2. Preheat a large dutch oven, or enameled cast iron soup pot, melt 1T of the butter and crisp all 5 strips of bacon, chopped.
3. Once bacon is crisp, remove from pot & drain on paper towels, setting aside for garnish.
4. Reserving bacon drippings, to pot add chopped potato and sauté on medium for about 6 min, stirring often.
5. To pot now add onion, garlic, carrot, salt, pepper, and remaining 2 T butter.
6. Sauté mix adding 1/2 cup of the chicken stock carton and a few thyme sprigs (will remove later), for about 10-15 minutes.
7. Once mixture is tender, remove thyme sprigs, add the corn kernels, chopped thyme, paprika, bay leaf rest of chicken stock and bring to a slow boil with lid on.
8. Once beginning to boil, remove lid and reduce heat to low, continue to simmer for about 10 minutes.
9.  Add white time and remove the bay leaf.
10. Remove hot pot from heat and allow to cool substantially**, then slowly add some of the almond milk and around a tablespoon of gluten free flour, return pot to low heat, stirring well (Soup will begin to thicken).

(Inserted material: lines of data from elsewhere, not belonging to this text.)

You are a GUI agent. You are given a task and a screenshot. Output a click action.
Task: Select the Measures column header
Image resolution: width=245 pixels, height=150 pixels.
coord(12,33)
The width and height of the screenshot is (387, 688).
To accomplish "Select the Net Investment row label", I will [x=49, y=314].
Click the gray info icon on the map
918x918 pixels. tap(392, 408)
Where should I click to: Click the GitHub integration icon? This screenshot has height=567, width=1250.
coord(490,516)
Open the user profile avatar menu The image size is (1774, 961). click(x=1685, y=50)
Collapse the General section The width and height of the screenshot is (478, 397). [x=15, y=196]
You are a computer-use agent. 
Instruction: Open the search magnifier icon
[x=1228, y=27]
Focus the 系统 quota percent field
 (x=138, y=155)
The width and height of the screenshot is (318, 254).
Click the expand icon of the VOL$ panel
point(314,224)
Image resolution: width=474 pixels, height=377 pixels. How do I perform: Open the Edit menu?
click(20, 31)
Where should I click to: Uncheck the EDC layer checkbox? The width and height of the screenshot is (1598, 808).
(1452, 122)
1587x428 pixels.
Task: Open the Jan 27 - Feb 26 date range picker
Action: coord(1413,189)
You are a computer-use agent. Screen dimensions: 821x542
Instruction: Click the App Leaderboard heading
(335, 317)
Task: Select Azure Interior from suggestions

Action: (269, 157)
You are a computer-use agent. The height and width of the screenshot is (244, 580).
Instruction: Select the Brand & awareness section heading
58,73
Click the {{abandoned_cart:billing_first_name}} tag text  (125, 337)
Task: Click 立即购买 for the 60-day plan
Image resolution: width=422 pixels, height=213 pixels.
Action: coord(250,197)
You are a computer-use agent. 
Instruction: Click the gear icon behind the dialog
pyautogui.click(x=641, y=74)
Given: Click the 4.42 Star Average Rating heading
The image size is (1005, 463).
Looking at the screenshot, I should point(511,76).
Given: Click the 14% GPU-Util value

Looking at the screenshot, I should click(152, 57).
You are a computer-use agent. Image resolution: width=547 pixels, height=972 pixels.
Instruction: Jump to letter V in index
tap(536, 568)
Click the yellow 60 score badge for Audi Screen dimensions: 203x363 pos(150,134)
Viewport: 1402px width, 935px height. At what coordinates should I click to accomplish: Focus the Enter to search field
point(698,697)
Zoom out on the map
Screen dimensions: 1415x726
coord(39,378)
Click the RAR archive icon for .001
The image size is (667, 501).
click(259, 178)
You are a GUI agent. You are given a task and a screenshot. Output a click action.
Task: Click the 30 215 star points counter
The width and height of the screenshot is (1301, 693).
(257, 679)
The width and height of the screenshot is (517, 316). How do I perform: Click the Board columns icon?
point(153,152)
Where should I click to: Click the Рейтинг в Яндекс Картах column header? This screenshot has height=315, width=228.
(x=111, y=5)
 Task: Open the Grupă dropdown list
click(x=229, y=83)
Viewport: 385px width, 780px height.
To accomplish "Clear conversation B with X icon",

11. Gradually add more almond milk, a tbsp of gluten-free flour, salt & pepper as desired.
12. Add the red wine vinegar if you feel a little acid is necessary; I did and it worked well!
13. Continue to simmer on low until ready to serve & eat!**
14. Garnish with bacon and fresh thyme sprig.

** I noticed that the almond milk dramatically reduced the temperature of the soup, so you might not want to wait for it to get too cool because it will take a while to heat back up. You also might have to turn it up to medium or medium-low to heat back up.

Enjoy!!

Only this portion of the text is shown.